§ Fragmento del documento:
= = = = = = =
Tu mascota te enseña a aprender

Francisco María García 24 junio, 2018
A pesar de que somos los dueños los que educamos a los animales domésticos, lo cierto es que estos dan lecciones de vida como el amor y la lealtad incondicional

Aunque el adiestramiento sea del dueño al perro, durante todo el tiempo de convivencia, tu mascota te enseña cosas realmente valiosas. El aprendizaje obtenido del mantenimiento de un animal doméstico queda arraigado porque se hace costumbre; los dueños terminan siendo personas diferentes.

Al tener que preocuparnos por la existencia de otro ser vivo, las tareas que hacemos tienen un impacto directo en nosotros. Hay personas que no imaginan el mundo de opciones que se abren al adoptar a un animal. En realidad, tanto las experiencias como las perspectivas cambian, y nuestro pequeño amigo termina siendo un ser muy influyente.

Tener una mascota nos enseña sobre disciplina y el cumplimiento de rutinas

Si somos personas de malos hábitos y poco organizados, tener a un animal doméstico nos ayudará a concentrarnos. Esto ocurre porque los cuidados que requiere un perro o cualquier otro animal son vitales, de vida o muerte. Al querer y tener que salvaguardar la existencia de nuestro compañero, adquirimos disciplina.

Por ejemplo, cuando nos encargamos de un gato debemos ocuparnos de peinarlo, asearlo, alimentarlo y socializarlo. Todas estas labores son fundamentales para asegurar la vida del animal y también una convivencia correcta en el hogar. Y casi nunca hay tiempo que perder, sobre todo en lo que al adiestramiento se refiere.

Aprendemos a jugar aun siendo adultos

Hay quien opina que jugar es un asunto de niños. Pero tener un animal en casa nos obliga a tener una interacción divertida para el adiestramiento y el fortalecimiento del nexo. Nuestra parte más inocente se activa, por mucha edad que tengamos.
= = = = = = =
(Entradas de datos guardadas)
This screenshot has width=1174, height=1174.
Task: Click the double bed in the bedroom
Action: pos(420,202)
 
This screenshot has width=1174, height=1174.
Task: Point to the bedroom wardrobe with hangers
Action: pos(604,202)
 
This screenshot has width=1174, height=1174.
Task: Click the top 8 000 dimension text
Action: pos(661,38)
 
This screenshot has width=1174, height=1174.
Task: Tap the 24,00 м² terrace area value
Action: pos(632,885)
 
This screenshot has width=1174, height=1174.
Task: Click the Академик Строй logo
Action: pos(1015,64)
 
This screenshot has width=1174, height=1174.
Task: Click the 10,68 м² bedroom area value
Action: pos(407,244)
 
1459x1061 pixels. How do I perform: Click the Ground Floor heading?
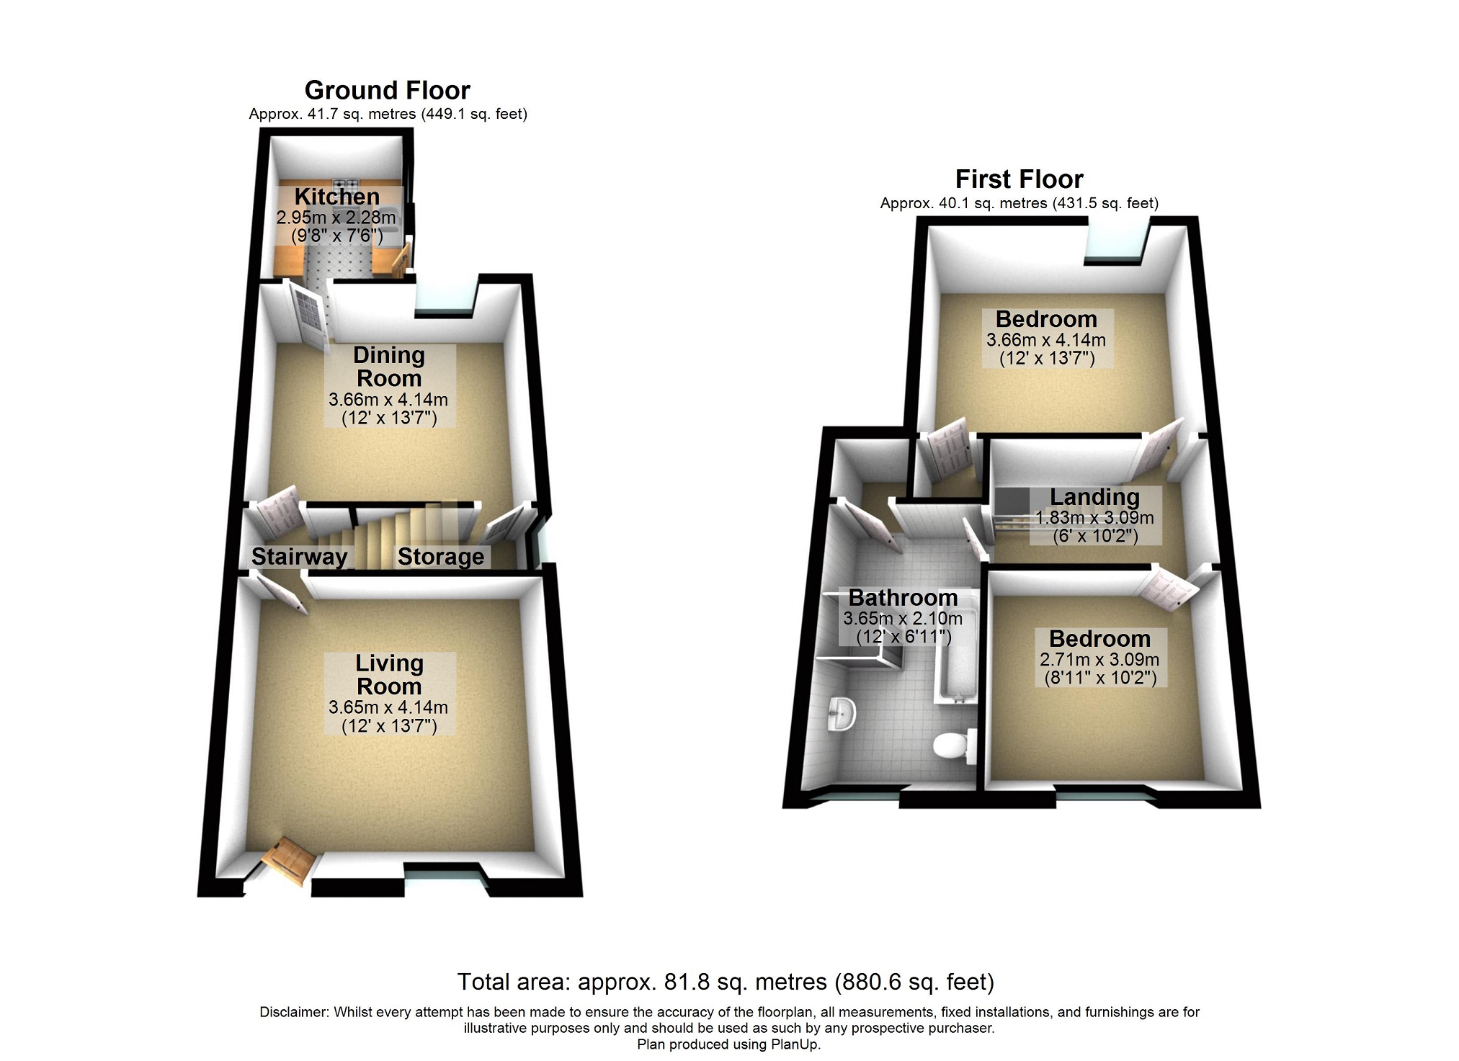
= = = = = = =
§ Acción requerida 1: Enumera las labores de las que, según el texto sobre las mascotas, debemos ocuparnos al encargarnos de un gato.
§ Acción requerida 2: ¿Qué lecciones de vida dan los animales domésticos, según el texto sobre las mascotas?
§ Acción requerida 3: Reproduce literalmente el pasaje del texto sobre las mascotas que se abre con las palabras "Hay quien opina" y se cierra con "edad que tengamos.".
Los ítems no intervienen en esta actividad.

§ Respuesta escrita 1: Peinarlo, asearlo, alimentarlo y socializarlo.

§ Respuesta escrita 2: El amor y la lealtad incondicional.

§ Respuesta escrita 3:
Hay quien opina que jugar es un asunto de niños. Pero tener un animal en casa nos obliga a tener una interacción divertida para el adiestramiento y el fortalecimiento del nexo. Nuestra parte más inocente se activa, por mucha edad que tengamos.